- What is the role of the private sector in helping provide public goods in Africa -- what implications does an expanded role for (or set of expectations on) business have for policymaking? What strategic risks arise where firms take on a greater burden for example in social investment?
- How can we improve business-government relations and communications, including to define better the distinct responsibilities of each in relation to building more peaceful, prosperous, participatory societies? What risks arise where business takes more of a lead on socio-political issues?
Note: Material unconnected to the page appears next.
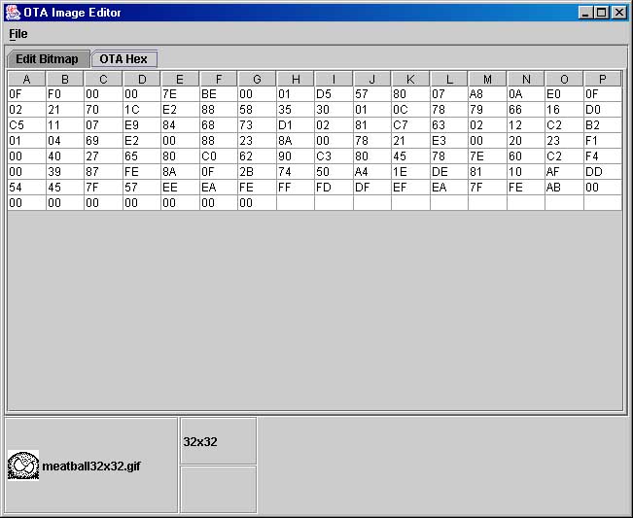Click column header A
The image size is (633, 518).
pyautogui.click(x=26, y=79)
Inequality gap as a private sector issue, too
Yet if I could choose one macro-theme touched on in many posts, it is the challenge the private sector faces -- at least in the continent I cover -- from growing social inequality and diverging social indicators (in other regions, I would add here what I think is a trend of greater nationalist and protectionist sentiment, including among supposedly more open-minded younger people). Poverty-reduction and social policy are clearly the responsibility of governments; yet firms and financiers have an interest in building more inclusive, educated, employed, empowered societies -- if not to maximise market size and depth then at least to mitigate the risk of social disharmony creating serious future disruptions to commerce.
Regulatory proliferation
Instead of these issues (more in 2013), I'll return to the theme of regulatory proliferation -- what does it mean for influencing responsible business conduct -- while trying not to see as growing regulatory and compliance fatigue what is only my own end-of-year need for rest!
It is December -- a year since I started blogging on this site.
For many, blogging means daily inputs responding to issues and events. Instead I've conceived of this site as a weekly or fortnightly missive on trends at the intersection of business and society.
One reason I've had for eschewing daily posts is a consciousness of just how saturated most people I know are with information and analysis. This internet-accelerated quantity does not necessarily lead to better quality insights or decisions. Concentration and constant stimulation do not go well together.
Might this proliferation problem not also be the case when regulating business conduct?
At a recent conference (see previous post) one obstacle raised to better governance of natural resources was the proliferation of voluntary and other initiatives to regulate contract and revenue transparency, conflict-free minerals, and so on. Corporate actors can become focussed on narrow compliance or reporting issues rather than thinking clearly and strategically about how to 'do well while doing good'. The US Dodd-Frank financial regulations are frequently cited as far too complex and lengthy, and likely mainly to keep lawyers well billed.
This is not the place for reciting the academic literature from regulatory theorists; and if I do not here give enough caveats about 'of course business wants less regulation' it is only to avoid saturating prose. Also, as an ex-lawyer myself I hardly disown the need for 'hard law' rules. Simple directives alone cannot govern all complex market transactions; and one cannot rely on self-regulation alone. So of course there is a place for codes of rules -- for example, to control to whom a gunshop business may sell military-style weaponry. Also, it is strongly arguable that regulation of business and investor responsibility is only just getting going, so why retreat from norm-building now? Moreover, I'm sure to blog in 2013 about how public policy should be comfortable with or indeed encourage multiple sources of regulatory influence in an incorrigibly plural world -- all the better to promote business practices more aligned to the sort of society we want for our children.
Yet despite all this, it is not obvious to me that 'more' is 'better' when it comes to changing behaviours.
A former China correspondent recently told me how in his view the phenomenal and rapid process of modernisation in that country came not from reams of codes and stipulations and directives. In his view it came in large part from a gesture -- the expression of a simple but powerful idea, a permissive or steering indication -- by the remarkable Deng Xiaoping. This described a destination, leaving it to others to map the particular steps.
So I end my last 2012 post wondering whether the most powerful ordering force for reconciling business and social values and needs might not be highly specific codes and regulations -- although no doubt enforceable rules and some detailed guidance will always be needed. Instead, the most influential driver of responsible business conduct might be what Marti Koskeniemmi called the 'regulatory idea' of (in his case) international law.
Customers, citizens, insurers, investigators -- all these will, if trends continue, recognise and reward (or regulate) where a business is trying to mitigate social harms and multiply social goods. It will take rules to tidy-up and trigger-on parts of this trend, but the transformative potential and power of greater business-society alignment lies in the idea, not the individual sub-clause; in the destination, not the detailed sub-section.
Proliferation of rules and schemes is valuable if it assists in stimulating socially-responsible business and delineating public and private sector responsibilities -- not if it obscures the relatively simple notion: do no harm.